Saved entries
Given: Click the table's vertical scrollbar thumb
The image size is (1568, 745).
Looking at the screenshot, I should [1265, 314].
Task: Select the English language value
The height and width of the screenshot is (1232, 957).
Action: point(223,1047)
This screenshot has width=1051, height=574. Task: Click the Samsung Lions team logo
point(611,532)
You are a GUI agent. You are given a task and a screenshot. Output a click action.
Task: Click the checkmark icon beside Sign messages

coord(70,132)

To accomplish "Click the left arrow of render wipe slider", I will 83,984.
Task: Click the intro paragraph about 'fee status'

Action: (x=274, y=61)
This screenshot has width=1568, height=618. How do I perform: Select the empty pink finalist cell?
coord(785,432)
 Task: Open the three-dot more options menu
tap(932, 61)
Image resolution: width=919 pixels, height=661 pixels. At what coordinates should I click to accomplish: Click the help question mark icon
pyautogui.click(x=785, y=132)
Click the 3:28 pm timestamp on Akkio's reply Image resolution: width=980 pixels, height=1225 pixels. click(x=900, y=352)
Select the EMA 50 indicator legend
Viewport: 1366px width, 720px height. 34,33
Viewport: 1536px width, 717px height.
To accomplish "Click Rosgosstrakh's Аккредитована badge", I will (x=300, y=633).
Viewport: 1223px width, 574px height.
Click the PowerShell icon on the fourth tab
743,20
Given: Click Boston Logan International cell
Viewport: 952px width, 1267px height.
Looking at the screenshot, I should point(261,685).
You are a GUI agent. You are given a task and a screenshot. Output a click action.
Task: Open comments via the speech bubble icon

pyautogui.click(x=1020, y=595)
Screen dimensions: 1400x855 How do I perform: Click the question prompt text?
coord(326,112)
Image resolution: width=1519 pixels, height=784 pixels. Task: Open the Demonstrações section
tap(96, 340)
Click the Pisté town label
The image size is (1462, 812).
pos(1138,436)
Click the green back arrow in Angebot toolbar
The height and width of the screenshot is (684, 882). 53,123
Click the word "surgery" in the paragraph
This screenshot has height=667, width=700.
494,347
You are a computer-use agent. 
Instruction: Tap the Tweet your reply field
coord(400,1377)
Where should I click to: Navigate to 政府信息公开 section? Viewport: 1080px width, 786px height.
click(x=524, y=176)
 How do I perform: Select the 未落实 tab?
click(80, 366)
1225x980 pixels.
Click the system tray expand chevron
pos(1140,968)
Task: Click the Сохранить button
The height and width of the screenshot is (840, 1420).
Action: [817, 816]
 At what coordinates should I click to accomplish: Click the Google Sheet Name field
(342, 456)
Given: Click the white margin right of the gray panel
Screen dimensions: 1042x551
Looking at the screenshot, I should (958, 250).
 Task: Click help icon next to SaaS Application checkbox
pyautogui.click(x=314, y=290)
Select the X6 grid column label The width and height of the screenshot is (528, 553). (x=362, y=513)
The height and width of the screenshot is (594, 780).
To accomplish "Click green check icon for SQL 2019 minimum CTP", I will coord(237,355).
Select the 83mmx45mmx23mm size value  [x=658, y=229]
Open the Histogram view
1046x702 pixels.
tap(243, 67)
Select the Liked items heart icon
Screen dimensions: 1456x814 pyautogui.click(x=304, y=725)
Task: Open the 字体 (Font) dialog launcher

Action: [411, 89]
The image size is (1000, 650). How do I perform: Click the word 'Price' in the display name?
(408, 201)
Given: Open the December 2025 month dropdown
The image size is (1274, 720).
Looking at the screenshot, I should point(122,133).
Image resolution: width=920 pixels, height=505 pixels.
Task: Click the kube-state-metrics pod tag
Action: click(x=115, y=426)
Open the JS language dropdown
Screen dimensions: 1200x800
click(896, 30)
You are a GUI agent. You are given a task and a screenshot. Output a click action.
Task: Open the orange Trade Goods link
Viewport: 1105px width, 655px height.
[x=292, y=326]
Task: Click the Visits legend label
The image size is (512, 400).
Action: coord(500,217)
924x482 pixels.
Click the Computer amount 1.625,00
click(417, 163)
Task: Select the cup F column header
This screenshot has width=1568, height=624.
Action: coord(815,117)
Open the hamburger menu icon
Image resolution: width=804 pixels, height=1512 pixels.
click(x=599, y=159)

Instructions to follow
Your answer should consist of the lines from the line with "The height and width of the screenshot is (840, 1420)." to the line with "Given: Click the white" above, repeated exactly, both ends included.

Written solution
The height and width of the screenshot is (840, 1420).
Action: [817, 816]
 At what coordinates should I click to accomplish: Click the Google Sheet Name field
(342, 456)
Given: Click the white margin right of the gray panel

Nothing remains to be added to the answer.